En el último año de su vida había tenido que frecuentar más de lo deseado el servicio de urgencias del hospital de su pueblo, pero aquella tarde poco se podía imaginar que todo iba a ser distinto.
Llegó tranquilamente y como era habitual entre sus gentes, en la sala de espera en seguida se preocuparon de su estado como lo hacían siempre con cualquiera que coincidieran.
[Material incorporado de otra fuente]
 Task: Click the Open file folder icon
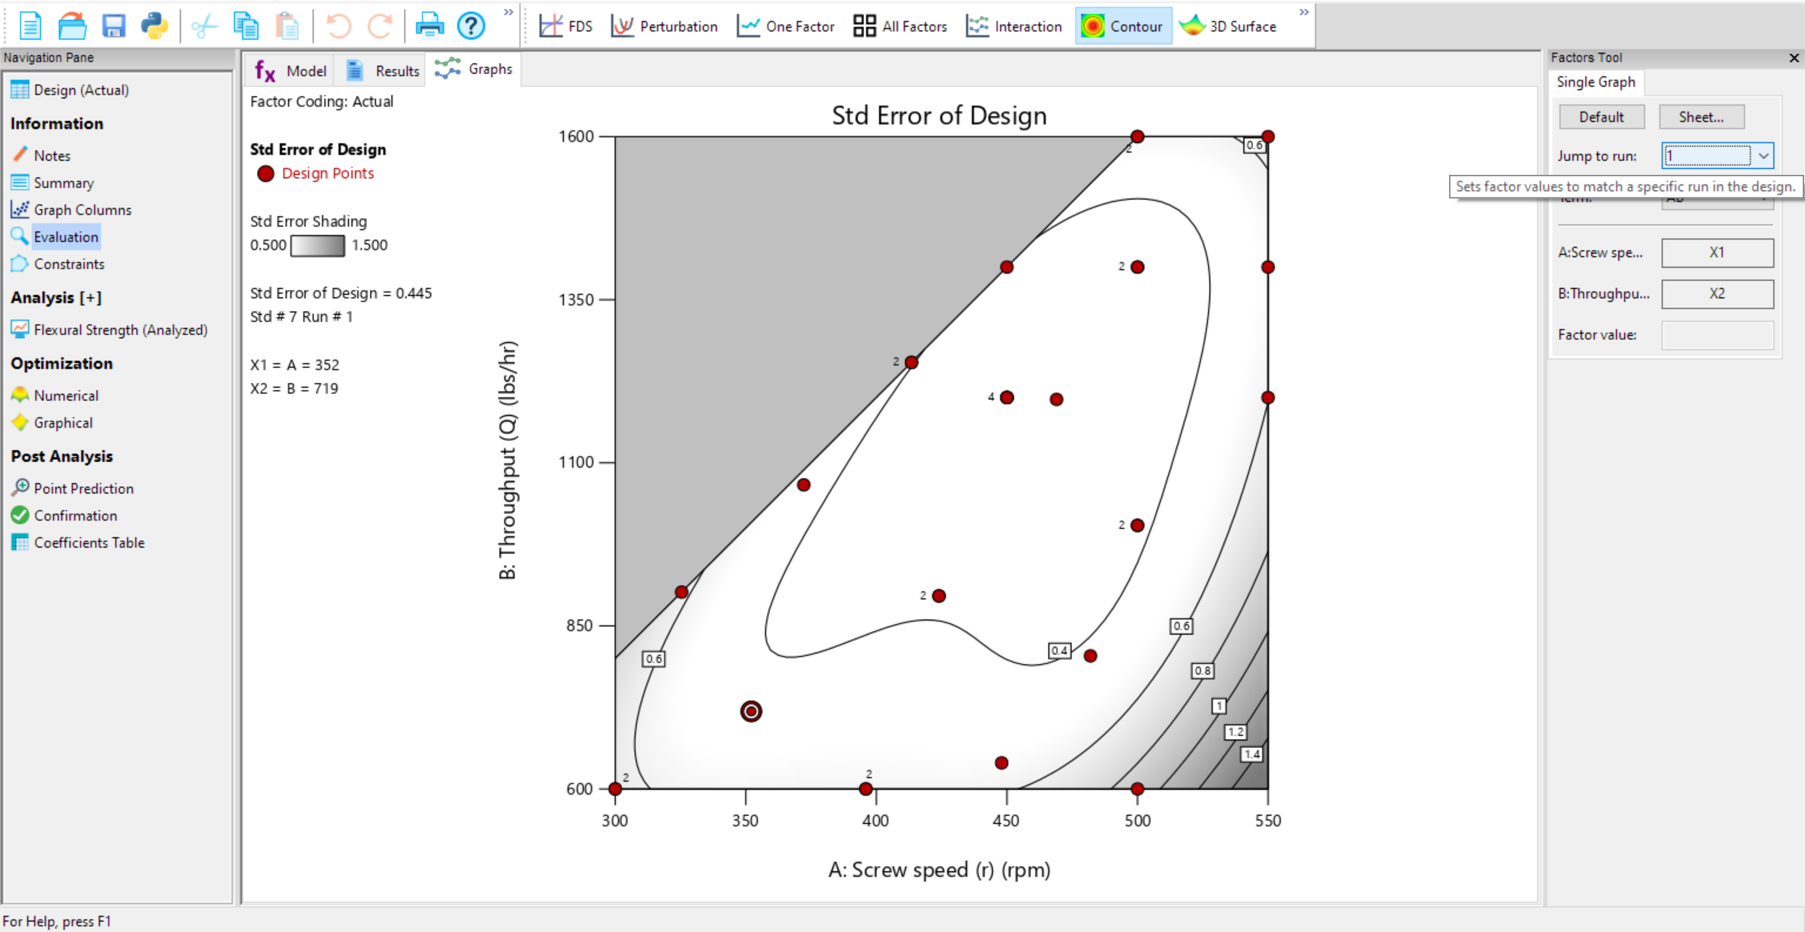pos(72,26)
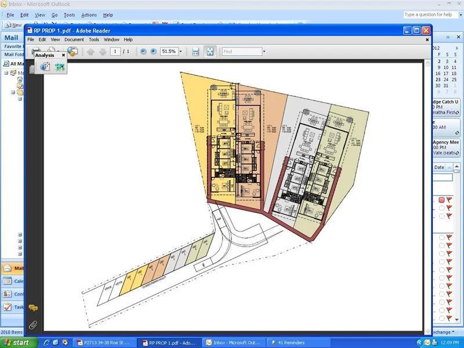Click the zoom out minus button
Screen dimensions: 464x348
click(x=143, y=52)
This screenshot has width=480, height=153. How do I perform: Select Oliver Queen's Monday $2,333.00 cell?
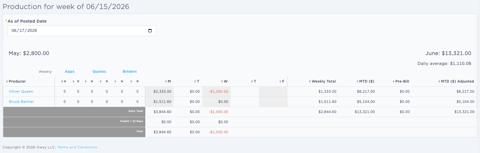pyautogui.click(x=160, y=92)
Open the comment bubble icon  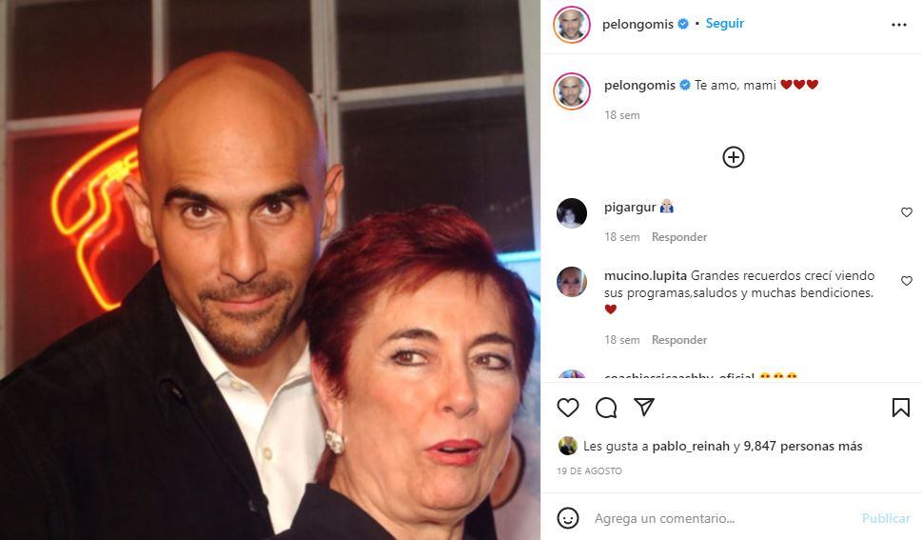coord(606,408)
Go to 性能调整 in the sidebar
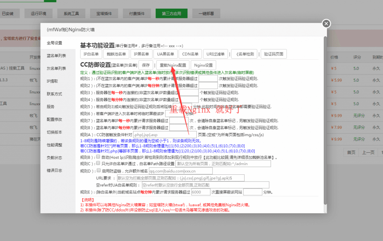The width and height of the screenshot is (383, 241). [x=54, y=145]
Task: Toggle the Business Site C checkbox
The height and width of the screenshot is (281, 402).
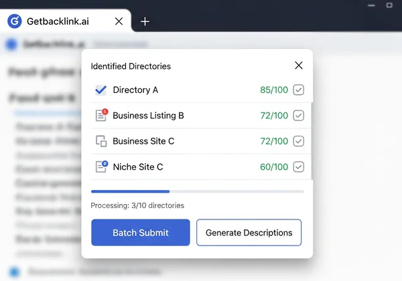Action: click(299, 141)
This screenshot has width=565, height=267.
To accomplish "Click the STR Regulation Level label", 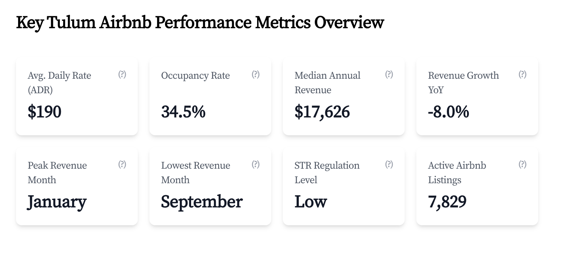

Allí lo único que tenía aspecto de hospital era el color de las paredes y el uniforme del personal sanitario porque sentados en esos asientos ortopédicos, las personas que esperaban visitarse se relacionaban unas con otras desde la amabilidad y el interés por el prójimo lo que convertía ese lugar en un espacio cálido y cercano que hacía más llevadera la incertidumbre del dolor y, sobretodo, la de la vida y más cuando se tienen casi ochenta años. Ay, esos dichosos achaques que van acordonando zonas del cuerpo por donde cada vez es más difícil transitar. Así se sentía Tomás y así le explicaba a sus vecinos y a su médico, con esa naturalidad de quien hace tiempo que siente la cuenta atrás y ha aceptado tranquilamente su partida, que no temía a la muerte.
Lucía tenía otra historia: su cuerpo había aprendido a aferrarse a la vida desde bien joven, cuando una enfermedad temprana y fiel a su designio le había puesto ante si un pulso que ella insistía en derribar con ahínco y temple. Su pequeño david le había permitido vencer demasiados goliats, y aunque su cuerpo mostraba el paso de los años, su ánimo parecía inmortal.
El caso es que esa tarde en que todo empieza, Tomás y Lucía coincidieron en esa sala de espera. Unos intercambios de diálogos con miradas y sonrisas fueron suficientes para marcar un antes y un después en sus vidas. Allí se encontraron la soledad que traían cada uno de sus respectivas casas, una vez que los hijos se habían convertido en seres que ves como les aparecen las primeras canas y arrugas a través de fotografías y ese mirarse en el mismo océano fue suficiente para creer que se conocían desde siempre y decidir repetir sus encuentros.
A partir de ese momento, cada tarde se reunían en la sala de espera. El pretexto era la visita que debían hacerse por alguna que otra urgencia, pero lo cierto era que se estaban acostumbrando a su latir suave que gondoleaba un hablar pausado y una escucha entregada. Sin prisas para llegar a ninguna parte, incorporaron a su lentitud algún termo con yerbas para pasar el rato, o un pastel de manzana con poquito azúcar... Que extraño se hacía estar merendando en la sala de espera de un servicio de urgencias, pero qué importaba nada cuando todo surge desde la sencillez de quien toma la vida tal y como ésta se da.
Pasaron algún tiempo así, a veces, incluso, sin llegar a entrar a visitarse, cambiando la sala de espera por el parque. Después, ya se les podía ver pasear por las afueras del pueblo, justo en la frontera donde aparece el nombre de la entrada, como si con ello quisieran volver a iniciar la partida del juego. Poco a poco todo lo que les esperaba y esperaban iba llenando de vida sus frágiles cuerpos. Recibían cada bocanada de aire fresco como una nueva oportunidad Queda tanto por descobrir cuando el tiempo acecha... però el corazón no supo sobrevivir a esa urgencia.